Abstract Phlebotomine sand flies are the vectors of leishmaniasis, a neglected tropical disease. High-quality reference genomes are an important tool for understanding the biology and eco-evolutionary dynamics underpinning disease epidemiology. Previous leishmaniasis vector reference sequences were limited by sequencing technologies available at the time and inadequate for high-resolution genomic inquiry. Here, we present updated reference assemblies of two sand flies, Phlebotomus papatasi and Lutzomyia longipalpis. These chromosome-level assemblies were generated using an ultra-low input library protocol, PacBio HiFi long reads, and Hi-C technology.
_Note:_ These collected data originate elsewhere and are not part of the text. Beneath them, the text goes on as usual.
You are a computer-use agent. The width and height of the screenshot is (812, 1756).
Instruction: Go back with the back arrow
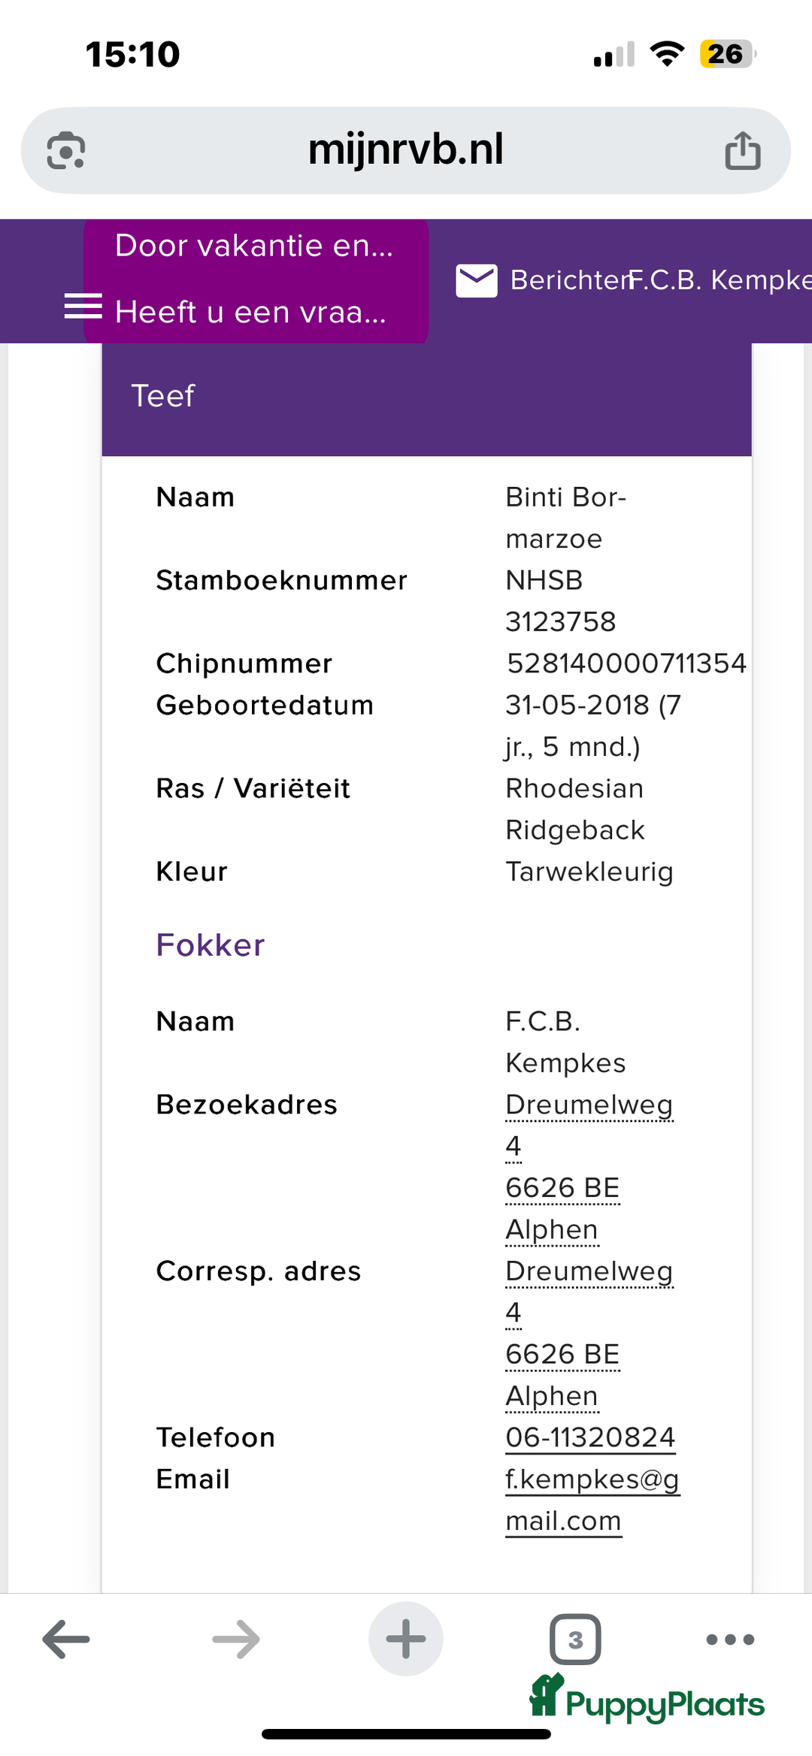pyautogui.click(x=66, y=1639)
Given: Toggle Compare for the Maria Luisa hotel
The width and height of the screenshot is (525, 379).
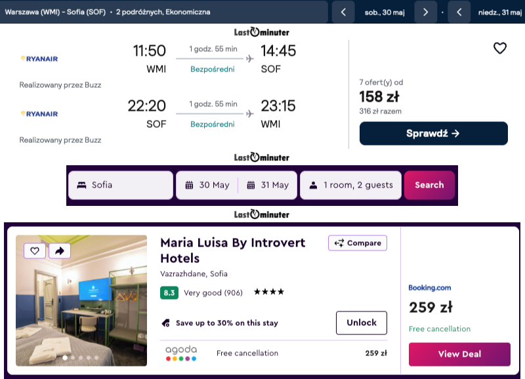Looking at the screenshot, I should [x=358, y=243].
The new P. papatasi reference has a final assembly span of 351.6 Mb and contig and scaffold N50s of 926 kb and 111.8 Mb, respectively. The new Lu. longipalpis reference has a final assembly span of 147.8 Mb and contig and scaffold N50s of 1.09 Mb and 40.6 Mb, respectively. Benchmarking Universal Single-Copy Orthologue (BUSCO) assessments indicated 94.5% and 95.6% complete single copy insecta orthologs for P. papatasi and Lu. longipalpis. These improved assemblies will serve as an invaluable resource for future genomic work on phlebotomine sandflies.